## [What is needed]
Copy each line of the data that has "computer" in it.

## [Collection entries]
-- -- --

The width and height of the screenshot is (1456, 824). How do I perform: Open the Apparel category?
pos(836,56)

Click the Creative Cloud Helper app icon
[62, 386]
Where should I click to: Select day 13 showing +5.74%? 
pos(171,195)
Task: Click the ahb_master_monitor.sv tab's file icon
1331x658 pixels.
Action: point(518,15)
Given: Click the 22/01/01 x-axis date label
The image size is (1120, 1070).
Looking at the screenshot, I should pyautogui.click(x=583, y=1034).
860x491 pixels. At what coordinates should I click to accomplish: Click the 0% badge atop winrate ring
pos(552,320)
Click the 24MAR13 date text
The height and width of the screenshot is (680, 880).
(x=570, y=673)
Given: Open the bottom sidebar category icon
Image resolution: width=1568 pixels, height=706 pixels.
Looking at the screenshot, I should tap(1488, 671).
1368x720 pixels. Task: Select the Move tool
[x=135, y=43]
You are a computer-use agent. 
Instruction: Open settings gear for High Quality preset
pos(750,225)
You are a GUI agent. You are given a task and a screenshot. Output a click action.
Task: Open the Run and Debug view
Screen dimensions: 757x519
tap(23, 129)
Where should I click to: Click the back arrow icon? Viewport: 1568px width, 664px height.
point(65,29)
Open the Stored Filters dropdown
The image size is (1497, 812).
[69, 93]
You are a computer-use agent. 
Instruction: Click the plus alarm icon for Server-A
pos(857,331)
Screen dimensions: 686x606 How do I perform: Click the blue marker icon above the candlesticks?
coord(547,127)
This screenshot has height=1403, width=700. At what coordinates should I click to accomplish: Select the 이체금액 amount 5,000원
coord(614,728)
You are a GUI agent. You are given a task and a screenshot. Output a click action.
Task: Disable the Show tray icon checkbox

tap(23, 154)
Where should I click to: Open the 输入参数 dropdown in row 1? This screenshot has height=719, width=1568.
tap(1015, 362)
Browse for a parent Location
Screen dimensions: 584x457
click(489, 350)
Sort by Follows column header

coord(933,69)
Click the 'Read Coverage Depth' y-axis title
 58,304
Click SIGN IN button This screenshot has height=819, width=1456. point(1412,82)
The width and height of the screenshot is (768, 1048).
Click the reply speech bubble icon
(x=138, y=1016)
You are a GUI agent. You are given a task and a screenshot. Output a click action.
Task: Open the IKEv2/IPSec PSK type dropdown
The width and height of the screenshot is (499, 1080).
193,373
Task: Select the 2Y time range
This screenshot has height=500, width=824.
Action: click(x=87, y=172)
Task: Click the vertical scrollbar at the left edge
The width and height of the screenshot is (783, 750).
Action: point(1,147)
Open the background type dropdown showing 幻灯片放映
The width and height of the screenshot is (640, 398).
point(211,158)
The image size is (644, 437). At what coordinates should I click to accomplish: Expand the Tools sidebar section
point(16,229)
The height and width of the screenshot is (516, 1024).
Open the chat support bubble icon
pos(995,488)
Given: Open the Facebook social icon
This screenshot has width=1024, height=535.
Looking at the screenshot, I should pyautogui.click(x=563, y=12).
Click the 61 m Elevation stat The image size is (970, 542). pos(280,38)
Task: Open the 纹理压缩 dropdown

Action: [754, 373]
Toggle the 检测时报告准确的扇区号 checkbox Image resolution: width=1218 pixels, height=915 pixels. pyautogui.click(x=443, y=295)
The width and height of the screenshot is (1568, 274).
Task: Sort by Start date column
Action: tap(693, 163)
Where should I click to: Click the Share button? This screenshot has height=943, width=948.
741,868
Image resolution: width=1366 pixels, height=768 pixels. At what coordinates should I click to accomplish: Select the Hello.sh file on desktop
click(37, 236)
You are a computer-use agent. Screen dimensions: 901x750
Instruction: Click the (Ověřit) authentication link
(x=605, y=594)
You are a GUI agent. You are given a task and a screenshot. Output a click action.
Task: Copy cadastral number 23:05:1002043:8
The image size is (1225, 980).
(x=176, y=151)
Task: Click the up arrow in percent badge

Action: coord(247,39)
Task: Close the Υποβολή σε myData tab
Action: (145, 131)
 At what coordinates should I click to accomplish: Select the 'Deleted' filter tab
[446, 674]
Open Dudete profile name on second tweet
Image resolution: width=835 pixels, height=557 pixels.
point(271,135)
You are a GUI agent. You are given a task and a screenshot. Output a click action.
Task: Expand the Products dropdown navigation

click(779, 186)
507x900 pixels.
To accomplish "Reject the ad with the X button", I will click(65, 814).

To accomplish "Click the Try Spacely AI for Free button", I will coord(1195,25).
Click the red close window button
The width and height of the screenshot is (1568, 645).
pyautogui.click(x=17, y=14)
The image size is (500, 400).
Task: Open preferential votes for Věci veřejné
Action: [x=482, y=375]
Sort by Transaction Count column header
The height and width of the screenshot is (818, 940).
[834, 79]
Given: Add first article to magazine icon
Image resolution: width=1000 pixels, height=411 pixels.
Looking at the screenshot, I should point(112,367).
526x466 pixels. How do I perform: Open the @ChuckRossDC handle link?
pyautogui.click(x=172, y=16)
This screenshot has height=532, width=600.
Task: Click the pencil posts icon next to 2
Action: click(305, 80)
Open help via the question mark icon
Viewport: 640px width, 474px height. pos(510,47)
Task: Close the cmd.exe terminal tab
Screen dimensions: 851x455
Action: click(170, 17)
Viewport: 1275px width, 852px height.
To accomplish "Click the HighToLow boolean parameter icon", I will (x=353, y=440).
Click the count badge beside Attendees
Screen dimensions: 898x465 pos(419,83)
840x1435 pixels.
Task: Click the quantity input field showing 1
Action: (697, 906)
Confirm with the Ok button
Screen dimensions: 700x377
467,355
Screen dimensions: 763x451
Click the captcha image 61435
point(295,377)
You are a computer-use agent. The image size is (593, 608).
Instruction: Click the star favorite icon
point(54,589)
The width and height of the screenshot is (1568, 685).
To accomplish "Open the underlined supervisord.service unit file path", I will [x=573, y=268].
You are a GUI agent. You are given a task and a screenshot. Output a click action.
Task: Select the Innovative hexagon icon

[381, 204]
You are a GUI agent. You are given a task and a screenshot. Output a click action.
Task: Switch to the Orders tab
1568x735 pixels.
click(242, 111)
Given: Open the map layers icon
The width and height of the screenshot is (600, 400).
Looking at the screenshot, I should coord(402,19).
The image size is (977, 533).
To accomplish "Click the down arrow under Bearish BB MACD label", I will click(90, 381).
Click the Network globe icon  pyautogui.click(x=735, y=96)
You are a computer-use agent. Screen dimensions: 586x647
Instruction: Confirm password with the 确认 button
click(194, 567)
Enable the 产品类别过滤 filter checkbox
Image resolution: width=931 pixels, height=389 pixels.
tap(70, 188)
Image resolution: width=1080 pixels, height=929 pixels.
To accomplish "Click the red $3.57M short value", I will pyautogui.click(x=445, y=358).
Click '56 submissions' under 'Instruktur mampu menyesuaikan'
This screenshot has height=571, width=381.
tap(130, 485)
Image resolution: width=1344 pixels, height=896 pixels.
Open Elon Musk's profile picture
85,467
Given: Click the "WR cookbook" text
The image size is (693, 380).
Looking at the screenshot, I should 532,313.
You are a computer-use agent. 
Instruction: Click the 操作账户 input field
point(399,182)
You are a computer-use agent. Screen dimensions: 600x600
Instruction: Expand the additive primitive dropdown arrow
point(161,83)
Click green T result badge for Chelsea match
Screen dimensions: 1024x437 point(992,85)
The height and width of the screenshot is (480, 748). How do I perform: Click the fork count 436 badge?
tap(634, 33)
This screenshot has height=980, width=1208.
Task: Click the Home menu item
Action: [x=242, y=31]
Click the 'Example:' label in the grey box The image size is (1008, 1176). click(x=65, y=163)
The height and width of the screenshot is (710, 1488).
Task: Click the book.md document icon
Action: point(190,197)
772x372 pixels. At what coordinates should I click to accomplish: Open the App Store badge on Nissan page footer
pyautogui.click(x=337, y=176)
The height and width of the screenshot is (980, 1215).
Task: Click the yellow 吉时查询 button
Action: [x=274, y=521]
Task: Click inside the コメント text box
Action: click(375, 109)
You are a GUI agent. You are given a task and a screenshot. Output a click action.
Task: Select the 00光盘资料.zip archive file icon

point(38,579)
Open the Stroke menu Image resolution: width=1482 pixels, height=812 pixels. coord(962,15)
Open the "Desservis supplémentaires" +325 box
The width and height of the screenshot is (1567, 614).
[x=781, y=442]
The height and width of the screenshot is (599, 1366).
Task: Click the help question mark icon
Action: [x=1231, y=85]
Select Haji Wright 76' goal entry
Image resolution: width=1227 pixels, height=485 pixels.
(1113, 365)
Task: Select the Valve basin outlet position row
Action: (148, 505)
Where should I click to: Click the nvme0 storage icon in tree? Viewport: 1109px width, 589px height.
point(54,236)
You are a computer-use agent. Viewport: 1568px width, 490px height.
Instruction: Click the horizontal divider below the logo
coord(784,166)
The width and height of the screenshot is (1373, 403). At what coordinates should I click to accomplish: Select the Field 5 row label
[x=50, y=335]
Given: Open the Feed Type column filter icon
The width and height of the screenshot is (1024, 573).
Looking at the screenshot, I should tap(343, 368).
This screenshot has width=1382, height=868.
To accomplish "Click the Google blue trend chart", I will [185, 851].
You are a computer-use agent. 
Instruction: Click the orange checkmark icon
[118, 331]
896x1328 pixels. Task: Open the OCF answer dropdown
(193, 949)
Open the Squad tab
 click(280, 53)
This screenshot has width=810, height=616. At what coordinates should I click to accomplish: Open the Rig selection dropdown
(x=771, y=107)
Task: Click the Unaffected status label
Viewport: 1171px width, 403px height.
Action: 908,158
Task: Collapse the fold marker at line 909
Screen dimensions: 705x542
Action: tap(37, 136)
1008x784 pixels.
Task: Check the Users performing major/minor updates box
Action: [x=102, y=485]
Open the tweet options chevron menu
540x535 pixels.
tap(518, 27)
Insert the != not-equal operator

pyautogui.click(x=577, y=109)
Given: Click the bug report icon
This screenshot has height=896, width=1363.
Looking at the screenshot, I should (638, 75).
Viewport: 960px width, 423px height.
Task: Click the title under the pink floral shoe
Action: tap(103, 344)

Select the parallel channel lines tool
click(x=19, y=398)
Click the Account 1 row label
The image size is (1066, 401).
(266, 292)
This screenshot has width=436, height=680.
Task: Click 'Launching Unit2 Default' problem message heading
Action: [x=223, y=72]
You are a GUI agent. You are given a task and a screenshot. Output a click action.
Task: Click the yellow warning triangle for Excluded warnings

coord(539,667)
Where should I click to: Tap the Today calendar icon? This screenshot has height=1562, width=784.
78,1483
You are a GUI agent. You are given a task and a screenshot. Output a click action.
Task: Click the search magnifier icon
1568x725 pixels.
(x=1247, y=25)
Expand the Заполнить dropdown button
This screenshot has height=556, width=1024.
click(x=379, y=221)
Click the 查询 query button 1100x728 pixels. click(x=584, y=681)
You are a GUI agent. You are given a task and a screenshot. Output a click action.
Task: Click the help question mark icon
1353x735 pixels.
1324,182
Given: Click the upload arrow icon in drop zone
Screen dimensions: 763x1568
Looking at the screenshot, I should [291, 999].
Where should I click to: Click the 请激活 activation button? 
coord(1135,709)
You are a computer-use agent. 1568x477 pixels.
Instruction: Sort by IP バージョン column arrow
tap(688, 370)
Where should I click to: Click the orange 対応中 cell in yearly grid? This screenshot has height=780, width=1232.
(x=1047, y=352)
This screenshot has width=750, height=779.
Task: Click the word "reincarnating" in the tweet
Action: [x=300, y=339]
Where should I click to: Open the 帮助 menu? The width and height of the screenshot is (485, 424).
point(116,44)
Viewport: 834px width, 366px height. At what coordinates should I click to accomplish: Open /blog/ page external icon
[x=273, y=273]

-- -- --

## [Result of the exercise]
You are a computer-use agent. 
You are a computer-use agent. 
You are a computer-use agent. Screen dimensions: 901x750
You are a computer-use agent. The image size is (593, 608).
You are a computer-use agent. Screen dimensions: 586x647
You are a computer-use agent. 
You are a computer-use agent. Screen dimensions: 600x600
You are a computer-use agent. Viewport: 1568px width, 490px height.
You are a computer-use agent. 
You are a computer-use agent. 1568x477 pixels.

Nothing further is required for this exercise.